The problem =
Render the lines from the line with "This screenshot has height=1003, width=1204." up to and including the line with "Looking at the" as a Markdown table with the columns Row and Line. Number each row and omit blank lines.

Input material =
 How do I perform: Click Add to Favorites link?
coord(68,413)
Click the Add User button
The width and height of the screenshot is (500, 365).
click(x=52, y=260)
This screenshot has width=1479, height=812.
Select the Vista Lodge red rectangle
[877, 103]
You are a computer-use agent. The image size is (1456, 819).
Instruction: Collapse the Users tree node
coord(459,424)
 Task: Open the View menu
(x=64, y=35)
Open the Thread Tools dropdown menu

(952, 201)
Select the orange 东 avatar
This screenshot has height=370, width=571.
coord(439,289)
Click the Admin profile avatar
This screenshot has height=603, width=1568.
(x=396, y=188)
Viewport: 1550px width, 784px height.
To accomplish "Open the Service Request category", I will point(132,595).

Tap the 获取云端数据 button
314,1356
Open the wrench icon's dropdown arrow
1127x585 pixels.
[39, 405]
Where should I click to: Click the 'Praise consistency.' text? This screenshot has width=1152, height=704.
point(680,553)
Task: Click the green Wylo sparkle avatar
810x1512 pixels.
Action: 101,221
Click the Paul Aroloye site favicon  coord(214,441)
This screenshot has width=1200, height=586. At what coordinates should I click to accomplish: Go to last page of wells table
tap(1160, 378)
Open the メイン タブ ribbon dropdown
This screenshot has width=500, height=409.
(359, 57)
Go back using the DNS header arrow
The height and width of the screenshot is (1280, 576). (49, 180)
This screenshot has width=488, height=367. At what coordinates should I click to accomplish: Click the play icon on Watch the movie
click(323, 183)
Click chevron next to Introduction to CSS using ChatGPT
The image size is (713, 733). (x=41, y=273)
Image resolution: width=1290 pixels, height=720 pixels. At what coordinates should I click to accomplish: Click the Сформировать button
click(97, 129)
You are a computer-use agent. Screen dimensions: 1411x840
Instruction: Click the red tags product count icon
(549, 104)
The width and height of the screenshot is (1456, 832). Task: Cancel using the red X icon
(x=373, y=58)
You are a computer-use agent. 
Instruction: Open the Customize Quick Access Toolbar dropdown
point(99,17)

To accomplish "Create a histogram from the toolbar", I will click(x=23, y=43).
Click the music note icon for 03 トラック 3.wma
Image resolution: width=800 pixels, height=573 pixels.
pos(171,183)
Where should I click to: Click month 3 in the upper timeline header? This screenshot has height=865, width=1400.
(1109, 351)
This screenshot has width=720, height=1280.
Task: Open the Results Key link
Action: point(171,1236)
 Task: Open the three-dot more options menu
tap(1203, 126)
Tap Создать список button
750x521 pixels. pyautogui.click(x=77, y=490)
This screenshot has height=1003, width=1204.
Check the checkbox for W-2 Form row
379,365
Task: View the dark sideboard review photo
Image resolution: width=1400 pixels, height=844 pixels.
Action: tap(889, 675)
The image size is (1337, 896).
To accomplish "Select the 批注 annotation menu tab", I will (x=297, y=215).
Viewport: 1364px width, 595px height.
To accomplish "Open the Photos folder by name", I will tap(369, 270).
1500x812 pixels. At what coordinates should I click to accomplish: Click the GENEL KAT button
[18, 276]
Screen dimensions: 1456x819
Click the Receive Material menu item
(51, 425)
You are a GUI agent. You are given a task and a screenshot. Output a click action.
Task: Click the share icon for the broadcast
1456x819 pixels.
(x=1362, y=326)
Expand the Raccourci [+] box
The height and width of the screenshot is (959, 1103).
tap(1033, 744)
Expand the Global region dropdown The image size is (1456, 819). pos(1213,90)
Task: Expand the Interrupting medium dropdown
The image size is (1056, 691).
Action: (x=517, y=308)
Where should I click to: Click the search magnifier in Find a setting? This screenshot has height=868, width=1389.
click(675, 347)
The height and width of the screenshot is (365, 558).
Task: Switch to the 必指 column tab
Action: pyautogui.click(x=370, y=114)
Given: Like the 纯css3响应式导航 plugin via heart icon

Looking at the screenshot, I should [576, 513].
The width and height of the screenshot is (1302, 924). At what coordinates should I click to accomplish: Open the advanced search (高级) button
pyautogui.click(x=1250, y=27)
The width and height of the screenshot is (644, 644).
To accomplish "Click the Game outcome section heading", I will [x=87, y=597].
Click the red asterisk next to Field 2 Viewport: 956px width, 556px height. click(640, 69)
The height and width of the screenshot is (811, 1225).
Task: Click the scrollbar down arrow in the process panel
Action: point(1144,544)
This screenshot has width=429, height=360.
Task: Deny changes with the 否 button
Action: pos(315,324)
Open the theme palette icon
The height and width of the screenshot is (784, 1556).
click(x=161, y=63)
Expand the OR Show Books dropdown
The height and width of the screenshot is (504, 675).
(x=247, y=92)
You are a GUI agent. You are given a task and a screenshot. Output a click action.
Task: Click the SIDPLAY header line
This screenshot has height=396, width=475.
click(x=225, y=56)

Written answer =
| Row | Line |
|---|---|
| 1 | This screenshot has height=1003, width=1204. |
| 2 | Check the checkbox for W-2 Form row |
| 3 | 379,365 |
| 4 | Task: View the dark sideboard review photo |
| 5 | Image resolution: width=1400 pixels, height=844 pixels. |
| 6 | Action: tap(889, 675) |
| 7 | The image size is (1337, 896). |
| 8 | To accomplish "Select the 批注 annotation menu tab", I will (x=297, y=215). |
| 9 | Viewport: 1364px width, 595px height. |
| 10 | To accomplish "Open the Photos folder by name", I will tap(369, 270). |
| 11 | 1500x812 pixels. At what coordinates should I click to accomplish: Click the GENEL KAT button |
| 12 | [18, 276] |
| 13 | Screen dimensions: 1456x819 |
| 14 | Click the Receive Material menu item |
| 15 | (51, 425) |
| 16 | You are a GUI agent. You are given a task and a screenshot. Output a click action. |
| 17 | Task: Click the share icon for the broadcast |
| 18 | 1456x819 pixels. |
| 19 | (x=1362, y=326) |
| 20 | Expand the Raccourci [+] box |
| 21 | The height and width of the screenshot is (959, 1103). |
| 22 | tap(1033, 744) |
| 23 | Expand the Global region dropdown The image size is (1456, 819). pos(1213,90) |
| 24 | Task: Expand the Interrupting medium dropdown |
| 25 | The image size is (1056, 691). |
| 26 | Action: (x=517, y=308) |
| 27 | Where should I click to: Click the search magnifier in Find a setting? This screenshot has height=868, width=1389. |
| 28 | click(675, 347) |
| 29 | The height and width of the screenshot is (365, 558). |
| 30 | Task: Switch to the 必指 column tab |
| 31 | Action: pyautogui.click(x=370, y=114) |
| 32 | Given: Like the 纯css3响应式导航 plugin via heart icon |
| 33 | Looking at the screenshot, I should [576, 513]. |